[Material shown]:
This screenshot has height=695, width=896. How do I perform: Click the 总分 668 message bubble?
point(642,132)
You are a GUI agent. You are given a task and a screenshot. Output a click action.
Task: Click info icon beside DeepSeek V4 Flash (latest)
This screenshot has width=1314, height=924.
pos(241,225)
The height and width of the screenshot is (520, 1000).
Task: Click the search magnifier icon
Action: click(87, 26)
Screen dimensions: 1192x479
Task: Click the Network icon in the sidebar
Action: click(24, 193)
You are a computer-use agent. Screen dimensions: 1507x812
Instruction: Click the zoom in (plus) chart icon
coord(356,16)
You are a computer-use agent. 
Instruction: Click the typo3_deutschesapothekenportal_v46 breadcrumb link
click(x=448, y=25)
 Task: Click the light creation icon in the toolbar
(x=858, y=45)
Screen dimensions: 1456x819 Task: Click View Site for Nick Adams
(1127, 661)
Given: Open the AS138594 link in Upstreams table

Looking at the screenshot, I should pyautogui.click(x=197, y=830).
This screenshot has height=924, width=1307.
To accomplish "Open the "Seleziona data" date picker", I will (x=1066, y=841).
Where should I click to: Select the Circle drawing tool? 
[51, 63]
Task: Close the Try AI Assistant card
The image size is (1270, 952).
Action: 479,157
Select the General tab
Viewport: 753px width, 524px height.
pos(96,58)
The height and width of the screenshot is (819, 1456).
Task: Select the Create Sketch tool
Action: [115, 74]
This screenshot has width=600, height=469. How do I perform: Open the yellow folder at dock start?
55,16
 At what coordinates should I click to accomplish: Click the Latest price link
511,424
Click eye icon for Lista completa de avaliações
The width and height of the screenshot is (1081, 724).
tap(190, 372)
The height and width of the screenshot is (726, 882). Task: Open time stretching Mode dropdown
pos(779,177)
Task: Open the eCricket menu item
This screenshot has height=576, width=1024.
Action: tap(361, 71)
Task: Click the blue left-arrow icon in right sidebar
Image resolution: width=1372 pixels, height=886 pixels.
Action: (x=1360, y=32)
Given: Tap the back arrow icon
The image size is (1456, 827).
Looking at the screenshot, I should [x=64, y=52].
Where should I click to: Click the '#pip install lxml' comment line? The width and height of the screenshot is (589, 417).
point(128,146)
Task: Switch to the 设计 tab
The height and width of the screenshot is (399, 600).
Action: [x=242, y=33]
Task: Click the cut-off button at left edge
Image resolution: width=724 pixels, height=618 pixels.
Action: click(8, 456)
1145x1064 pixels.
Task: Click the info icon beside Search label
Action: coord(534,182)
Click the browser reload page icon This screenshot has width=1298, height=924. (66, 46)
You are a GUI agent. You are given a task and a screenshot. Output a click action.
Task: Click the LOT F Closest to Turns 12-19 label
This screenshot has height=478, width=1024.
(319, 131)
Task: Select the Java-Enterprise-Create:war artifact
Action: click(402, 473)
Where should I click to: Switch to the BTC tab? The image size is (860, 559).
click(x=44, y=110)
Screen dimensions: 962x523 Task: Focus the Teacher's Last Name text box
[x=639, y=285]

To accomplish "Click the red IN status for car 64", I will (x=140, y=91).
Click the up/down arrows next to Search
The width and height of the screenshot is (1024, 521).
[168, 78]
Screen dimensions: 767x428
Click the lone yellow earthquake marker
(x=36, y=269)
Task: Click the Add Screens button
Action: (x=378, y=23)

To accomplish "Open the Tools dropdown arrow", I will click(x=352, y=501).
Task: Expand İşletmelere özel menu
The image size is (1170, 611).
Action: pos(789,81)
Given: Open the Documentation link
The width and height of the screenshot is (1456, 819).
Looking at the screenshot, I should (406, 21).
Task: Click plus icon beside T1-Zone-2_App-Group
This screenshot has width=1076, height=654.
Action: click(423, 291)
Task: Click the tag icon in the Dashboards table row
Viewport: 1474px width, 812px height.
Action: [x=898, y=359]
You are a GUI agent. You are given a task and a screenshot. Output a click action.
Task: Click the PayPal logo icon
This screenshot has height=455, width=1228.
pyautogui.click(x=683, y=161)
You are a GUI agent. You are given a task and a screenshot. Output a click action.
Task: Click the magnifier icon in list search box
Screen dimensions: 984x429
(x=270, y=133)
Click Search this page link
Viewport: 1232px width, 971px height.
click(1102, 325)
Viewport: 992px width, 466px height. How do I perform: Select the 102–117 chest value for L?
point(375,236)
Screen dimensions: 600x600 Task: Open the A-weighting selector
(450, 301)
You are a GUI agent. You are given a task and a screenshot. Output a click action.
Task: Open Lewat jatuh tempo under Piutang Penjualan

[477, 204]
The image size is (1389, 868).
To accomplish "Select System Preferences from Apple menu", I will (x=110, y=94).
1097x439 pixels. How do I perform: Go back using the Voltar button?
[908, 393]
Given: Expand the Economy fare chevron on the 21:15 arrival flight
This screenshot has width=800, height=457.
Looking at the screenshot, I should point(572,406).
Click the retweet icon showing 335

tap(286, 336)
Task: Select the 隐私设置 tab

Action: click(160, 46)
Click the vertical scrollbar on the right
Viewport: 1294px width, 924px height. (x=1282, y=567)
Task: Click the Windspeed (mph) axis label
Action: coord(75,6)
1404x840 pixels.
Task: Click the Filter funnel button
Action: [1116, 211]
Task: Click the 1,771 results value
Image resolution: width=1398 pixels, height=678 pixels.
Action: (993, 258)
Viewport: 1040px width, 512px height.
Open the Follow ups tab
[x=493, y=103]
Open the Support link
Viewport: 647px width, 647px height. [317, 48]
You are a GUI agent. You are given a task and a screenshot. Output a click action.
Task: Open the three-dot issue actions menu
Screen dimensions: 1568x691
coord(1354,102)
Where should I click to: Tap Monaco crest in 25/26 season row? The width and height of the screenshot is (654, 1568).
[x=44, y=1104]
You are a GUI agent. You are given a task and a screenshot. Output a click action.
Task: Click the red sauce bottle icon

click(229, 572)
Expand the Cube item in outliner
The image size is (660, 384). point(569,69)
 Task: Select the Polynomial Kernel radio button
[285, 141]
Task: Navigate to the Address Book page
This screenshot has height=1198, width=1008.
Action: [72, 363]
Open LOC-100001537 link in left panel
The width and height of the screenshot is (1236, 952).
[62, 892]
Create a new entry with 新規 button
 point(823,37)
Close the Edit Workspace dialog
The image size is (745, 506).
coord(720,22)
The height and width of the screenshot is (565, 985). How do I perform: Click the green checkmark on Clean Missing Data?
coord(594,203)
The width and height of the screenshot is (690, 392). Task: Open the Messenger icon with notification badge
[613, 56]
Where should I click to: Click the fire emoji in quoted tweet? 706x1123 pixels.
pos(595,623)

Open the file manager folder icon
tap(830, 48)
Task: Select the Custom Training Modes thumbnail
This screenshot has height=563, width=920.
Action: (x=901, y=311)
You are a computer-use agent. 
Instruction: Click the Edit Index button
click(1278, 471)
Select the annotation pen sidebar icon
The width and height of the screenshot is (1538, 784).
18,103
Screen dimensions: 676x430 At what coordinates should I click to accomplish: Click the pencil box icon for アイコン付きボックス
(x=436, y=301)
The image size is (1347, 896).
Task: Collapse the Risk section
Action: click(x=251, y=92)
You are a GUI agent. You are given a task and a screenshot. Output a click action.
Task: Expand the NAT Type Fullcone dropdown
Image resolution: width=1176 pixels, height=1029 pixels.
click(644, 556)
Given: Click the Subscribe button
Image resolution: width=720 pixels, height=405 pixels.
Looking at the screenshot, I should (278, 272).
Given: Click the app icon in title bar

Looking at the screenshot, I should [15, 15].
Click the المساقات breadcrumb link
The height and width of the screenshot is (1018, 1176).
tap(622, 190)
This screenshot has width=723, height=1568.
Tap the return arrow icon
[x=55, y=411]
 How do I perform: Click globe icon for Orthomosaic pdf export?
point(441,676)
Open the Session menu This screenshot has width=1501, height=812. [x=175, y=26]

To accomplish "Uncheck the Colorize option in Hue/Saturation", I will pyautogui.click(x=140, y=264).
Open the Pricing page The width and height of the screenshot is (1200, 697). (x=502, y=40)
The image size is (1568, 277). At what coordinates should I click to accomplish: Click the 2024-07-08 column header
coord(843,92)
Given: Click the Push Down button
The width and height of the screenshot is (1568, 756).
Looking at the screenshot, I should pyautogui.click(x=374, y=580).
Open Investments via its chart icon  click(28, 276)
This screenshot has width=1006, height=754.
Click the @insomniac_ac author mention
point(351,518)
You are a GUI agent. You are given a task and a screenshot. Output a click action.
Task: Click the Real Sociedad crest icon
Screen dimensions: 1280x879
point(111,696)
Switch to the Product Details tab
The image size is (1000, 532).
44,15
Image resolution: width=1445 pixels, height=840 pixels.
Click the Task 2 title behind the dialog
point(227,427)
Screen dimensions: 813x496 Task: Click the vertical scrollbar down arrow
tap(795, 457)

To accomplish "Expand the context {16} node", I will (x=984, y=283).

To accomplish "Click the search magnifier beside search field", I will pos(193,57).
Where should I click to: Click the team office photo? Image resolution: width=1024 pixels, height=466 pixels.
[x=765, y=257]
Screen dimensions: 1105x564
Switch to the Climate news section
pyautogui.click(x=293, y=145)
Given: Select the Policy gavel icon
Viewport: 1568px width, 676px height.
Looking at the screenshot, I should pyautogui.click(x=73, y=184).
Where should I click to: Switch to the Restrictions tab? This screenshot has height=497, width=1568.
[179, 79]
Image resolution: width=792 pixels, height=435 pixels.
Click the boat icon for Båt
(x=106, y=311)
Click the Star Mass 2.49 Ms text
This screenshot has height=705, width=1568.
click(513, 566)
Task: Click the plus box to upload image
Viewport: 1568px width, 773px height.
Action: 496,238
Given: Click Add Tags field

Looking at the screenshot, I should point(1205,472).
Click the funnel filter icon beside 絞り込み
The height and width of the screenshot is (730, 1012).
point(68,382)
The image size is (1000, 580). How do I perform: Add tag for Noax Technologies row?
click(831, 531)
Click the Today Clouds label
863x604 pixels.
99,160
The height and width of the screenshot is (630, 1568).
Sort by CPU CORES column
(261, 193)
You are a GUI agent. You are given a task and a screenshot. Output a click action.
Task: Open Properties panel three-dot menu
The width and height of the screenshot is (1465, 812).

[Given task]: Show each line of the material that contains the word "dialog", copied in full.

[Worked answer]:
Close the Edit Workspace dialog
Click the Task 2 title behind the dialog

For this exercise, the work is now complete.